Text block

The U.S. military has also prevented drone attacks against its forces across the country. Attacks on U.S. forces throughout the region have been a steady occurrence since the beginning of the Israel-Hamas war, with only minimal U.S. retaliation. Recently, American troops were attacked at least 4 times in both Iraq and Syria over the Thanksgiving holiday.
As the largest U.S. embassy in the world in an area growing unfriendly to the United States and vulnerable to enemy attack, some have criticized maintaining the facility that required its own power plant in the first place.
After Pompeo threatened to close the embassy, Steven Cook, a senior fellow at the Council on Foreign Relations, argued that the massive compound should have been shuttered a long time ago.
“To the extent that any Americans think about Iraq or the U.S. Embassy in Baghdad these days, they likely envision a building, but it is much more than that. The compound, which is only slightly smaller than Disneyland, features 20 office buildings, six apartment blocks, and various amenities for the staff, which at one time numbered 16,000. The tab for the complex’s completion was $750 million,” Cook wrote in Foreign Policy.

Task prompt
Return the stretch of the text about the U.S. Embassy in Baghdad from "After Pompeo threatened" through "in Foreign Policy.", copied word for word. The listing that comes next is separate material and has no connection to the text about the U.S. Embassy in Baghdad.

Given data
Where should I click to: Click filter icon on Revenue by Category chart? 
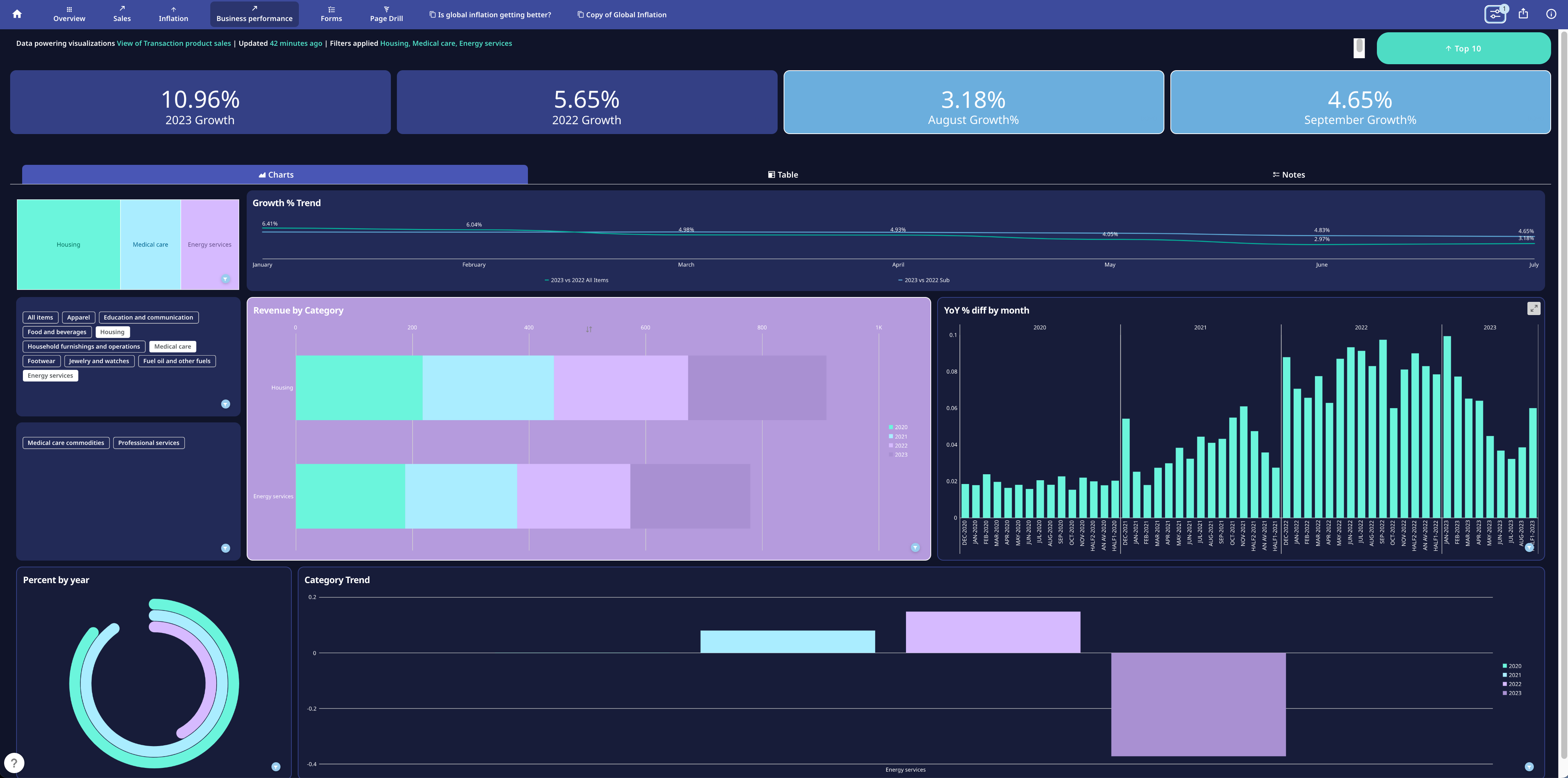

...

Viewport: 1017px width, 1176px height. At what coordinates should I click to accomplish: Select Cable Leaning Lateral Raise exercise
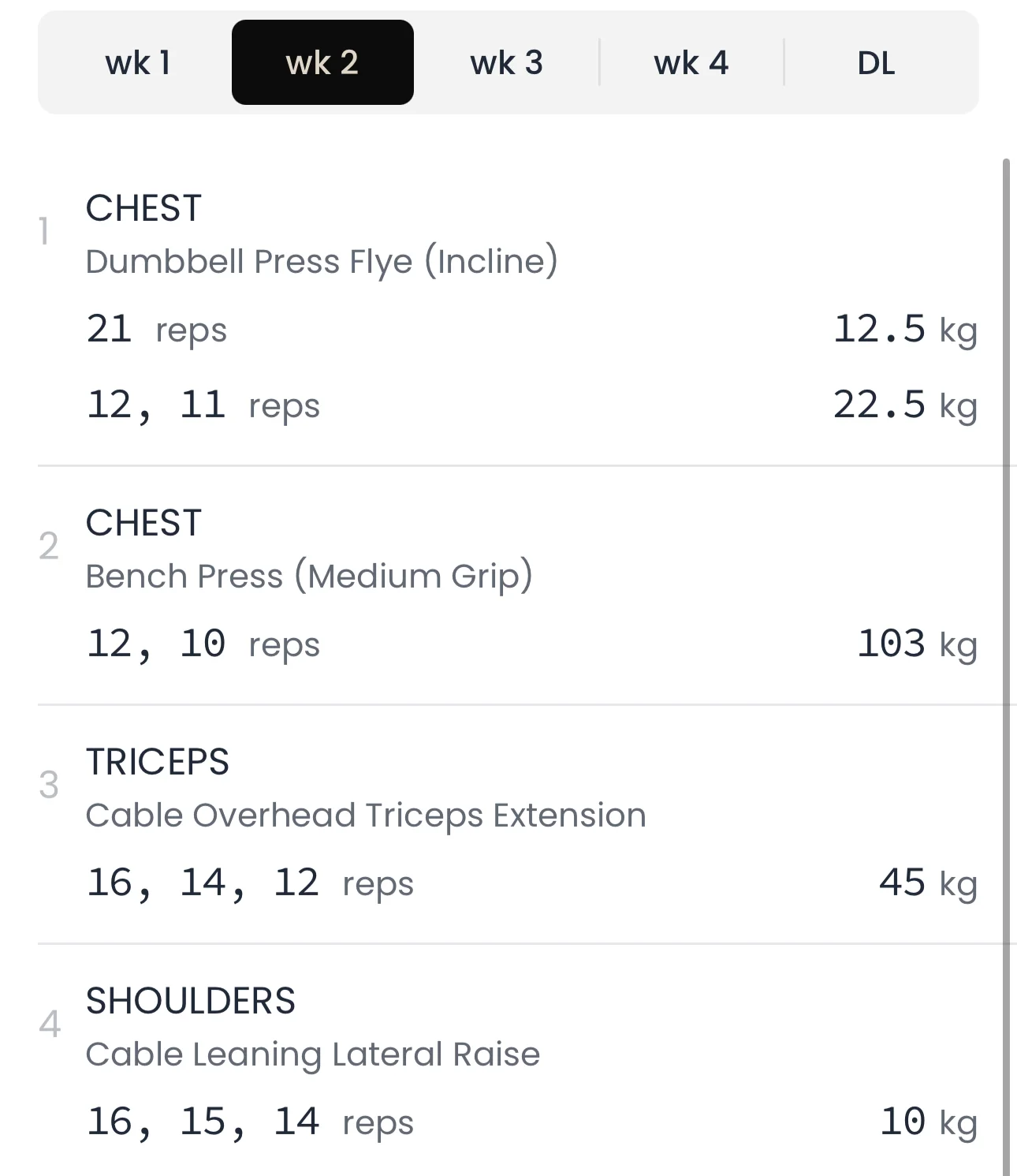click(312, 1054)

Solution for this problem
After Pompeo threatened to close the embassy, Steven Cook, a senior fellow at the Council on Foreign Relations, argued that the massive compound should have been shuttered a long time ago.
“To the extent that any Americans think about Iraq or the U.S. Embassy in Baghdad these days, they likely envision a building, but it is much more than that. The compound, which is only slightly smaller than Disneyland, features 20 office buildings, six apartment blocks, and various amenities for the staff, which at one time numbered 16,000. The tab for the complex’s completion was $750 million,” Cook wrote in Foreign Policy.